Bump for anyone else?

Request a copy of the report preschool did for the paed. Everyone has given me a copy of all reports so far and let's you know what your up against.

EllenJane gave some very good advice. I have found that writing down any evidence of traits and taking this with you to any and all appointments is extremely helpful. You do forget. I have forgotten some pretty major stuff simply because your idea of what is normal becomes skewed. I even had to have my ds's lack of eye contact pointed out to me by the EP. I started keeping a diary which helped get down my feelings of frustration aswell as logging factual information about ds's days and nights.

We have another Paed appointment next week to talk about the CASBAT report and feel like we're finally getting somewhere after years of pushing (ds is 7). Good luck

Bumptious, the paed can DX or at least start you off on the process of diagnosis. This is a medical DX. To get educational support at school or nursery, however, you need the Local Authority to be aware of his SEN. Before school age this would mean the nursery or pre-school putting him on Early Years Action (once at school this is School Action) which means they acknowledge his needs and will put targets and actions in place to support him. He may already be on EY Action, depends on how on the ball the Pre-school is. Not very, by the sound of it?

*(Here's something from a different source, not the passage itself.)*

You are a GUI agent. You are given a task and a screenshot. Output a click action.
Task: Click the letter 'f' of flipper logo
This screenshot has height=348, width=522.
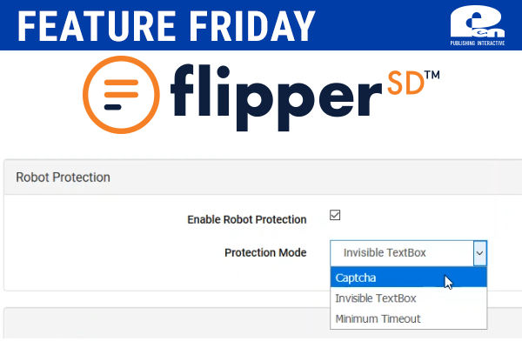coord(182,90)
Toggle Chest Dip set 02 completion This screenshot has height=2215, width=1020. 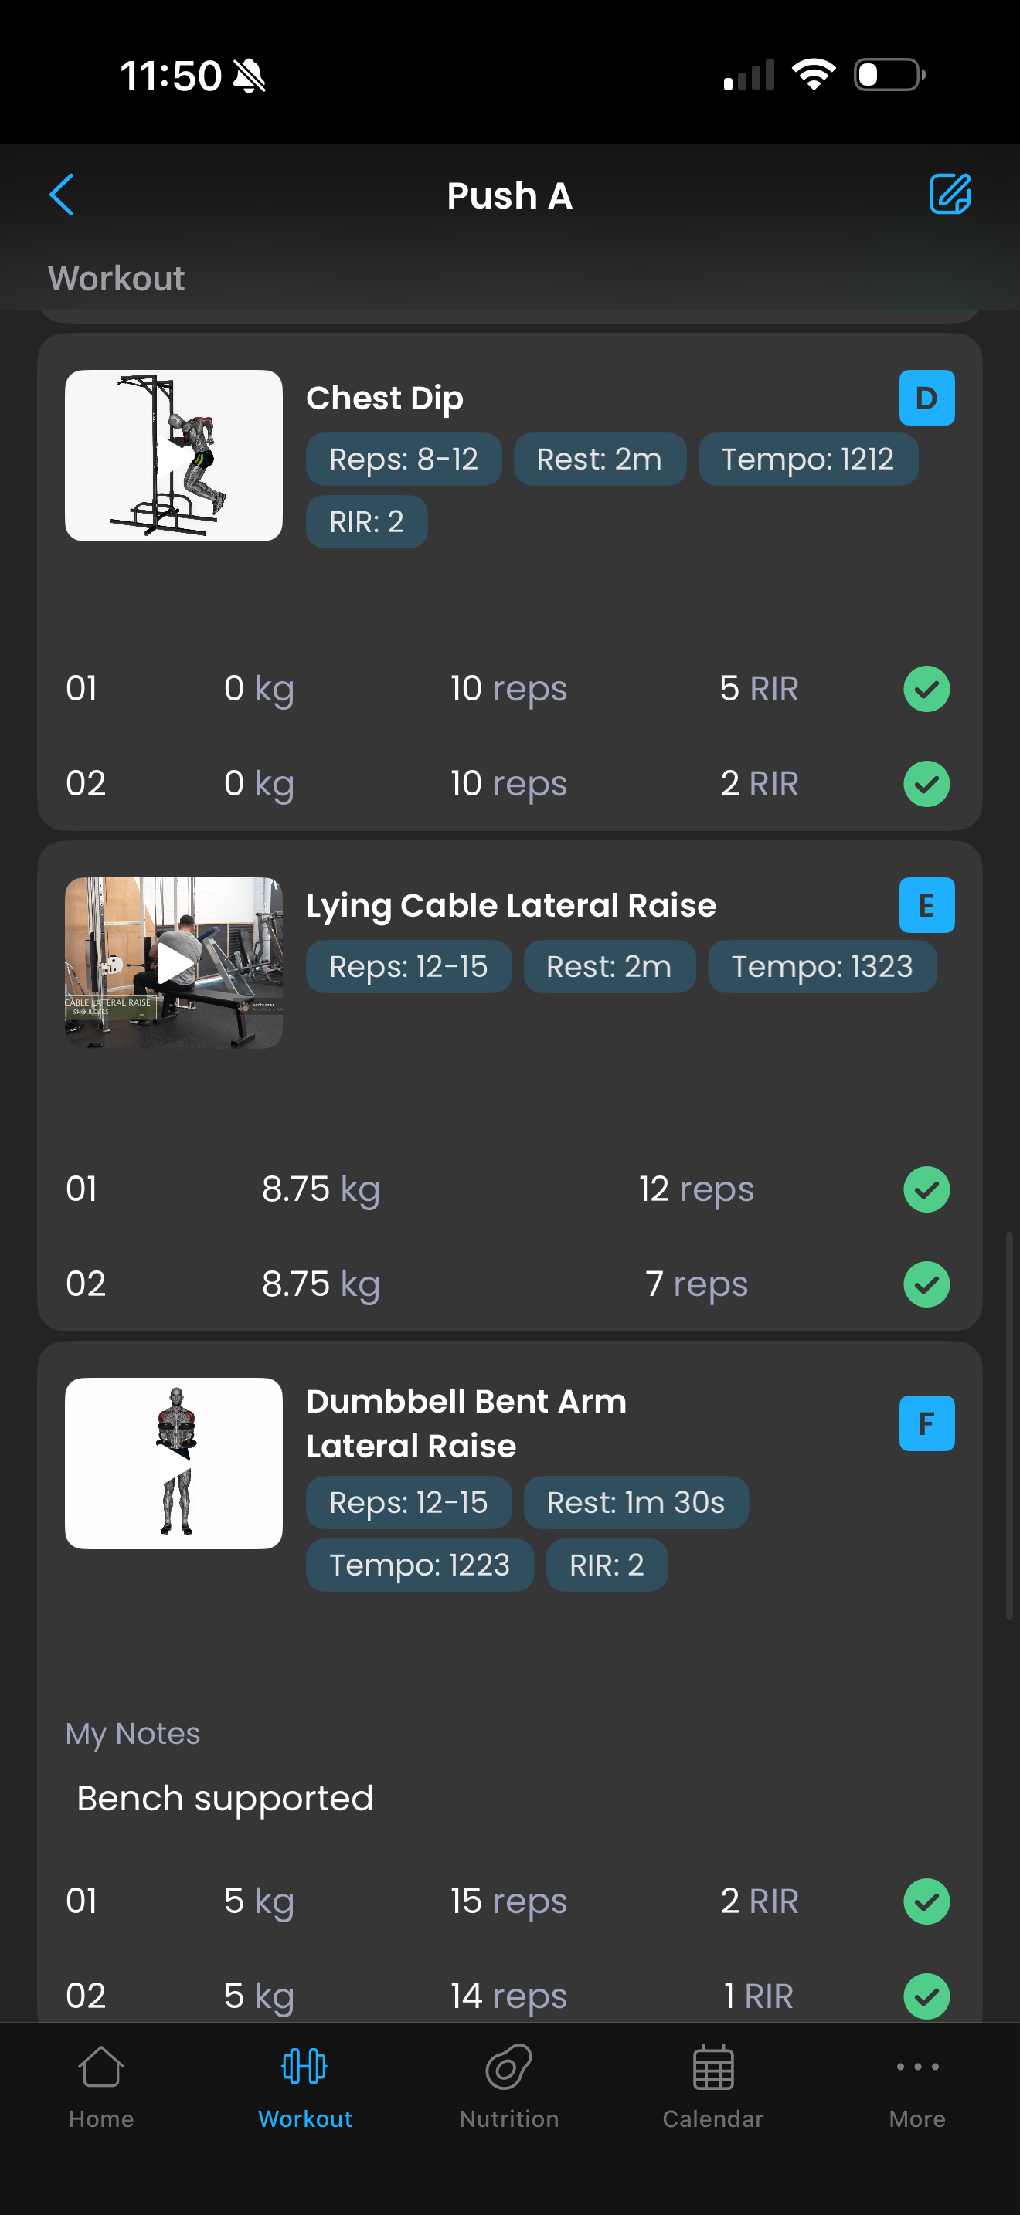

Action plus is when they need outside help, such as SALT, EP, autism advisory teachers/outreach etc. For issues the school needs even more help with, they (or preferably you) request a statutory assessment of his SEN to be carried out with the result of a Statement of SEN being produced, which is a legally enforceable document detailing his SEN and how his needs will be met. Only 2% of DC have a statement and it can be a bit of a slog to get one, but it's very useful.

Have a look at the SEN code of practice which is still current. There are links to summaries of the process to the right of the page on MN useful stuff>>>> somewhere. Have a read and ask more questions.